Isolation and compositional analysis of secretion granules and their membrane subfraction from the rat parotid gland.

A secretory granule fraction has been isolated from rat parotid by discontinuous gradient centrifugation using hyperosmotic sucrose-Ficoll solutions of low ionic strength. The secretion granule fraction comprises 25% of the total tissue alpha-amylase activity and is judged to be of high purity, both morphologically and by its low level of contamination by enzyme activities associated with other organelles. Secretion granules were lysed by capitalizing on their lability in KCl-containing media, and the low density granule membranes were separated from residual organelle and soluble contaminants by flotation in a sucrose gradient. Residual, poorly extractable secretory contaminants of the granule membrane subfraction were selectively removed by a saponin- (10 micrograms/ml) Na2SO4 (0.3 M) wash, apparently with negligible disruption of granule membrane structure. Based on detailed consideration of the extent of contamination by residual mitochondria and incompletely removed secretory polypeptides, it is possible to estimate that approximately 95% of the protein associated with the purified secretion granule membrane is bona fide granule membrane protein. Further analyses indicate that gamma-glutamyltransferase constitutes a marker enzymatic activity shared by granule membranes and the apical domain of the plasma membrane.

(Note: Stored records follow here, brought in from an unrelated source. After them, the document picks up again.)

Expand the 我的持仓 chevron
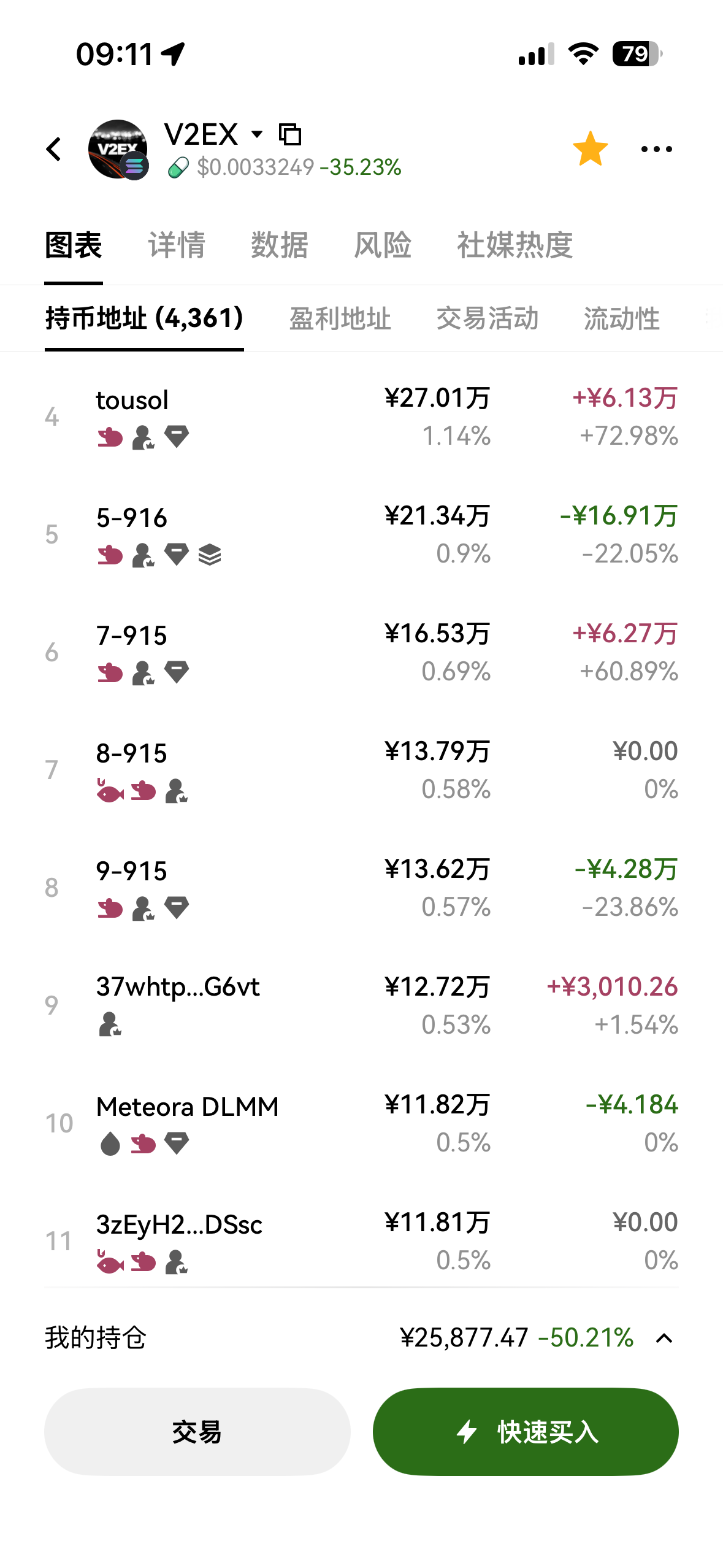Image resolution: width=723 pixels, height=1568 pixels. click(664, 1338)
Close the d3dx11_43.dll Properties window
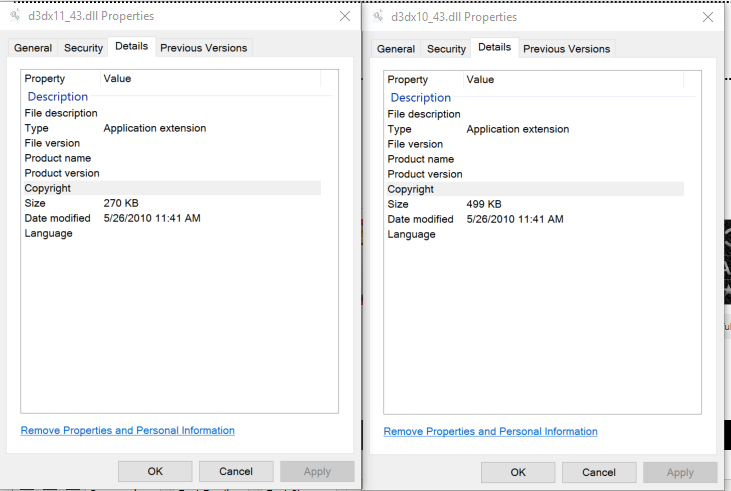731x491 pixels. pyautogui.click(x=345, y=16)
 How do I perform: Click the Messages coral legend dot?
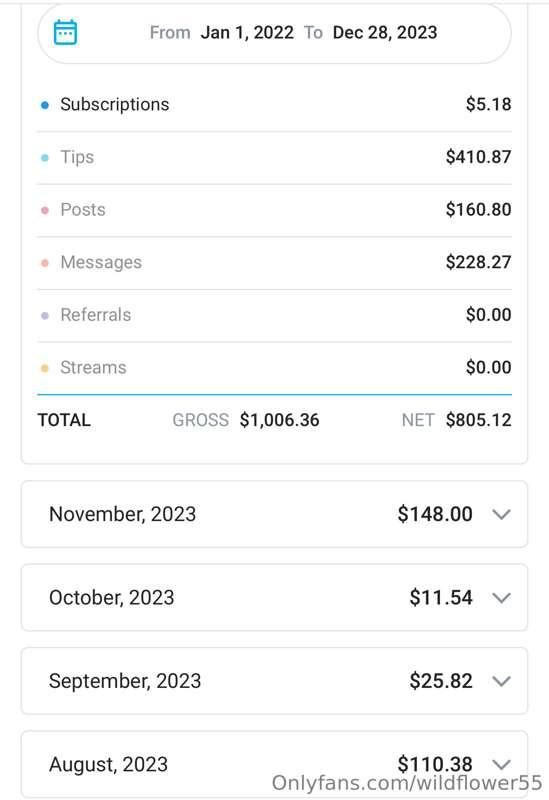coord(45,263)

Sodium dodecyl sulfate (SDS)-polyacrylamide gel electrophoretograms of radio-iodinated granule membrane polypeptides are characterized by 20-25 radioactive bands of which 5-6 are suggested to be glycoproteins by virtue of their binding of concanavalin A. The limited polypeptide composition of the secretion granule membrane (in comparison to membranes of other cellular compartments) and the high phospholipid-protein ratio (4.4 mg/mg) may reflect the functional specialization of this storage container for secretory proteins.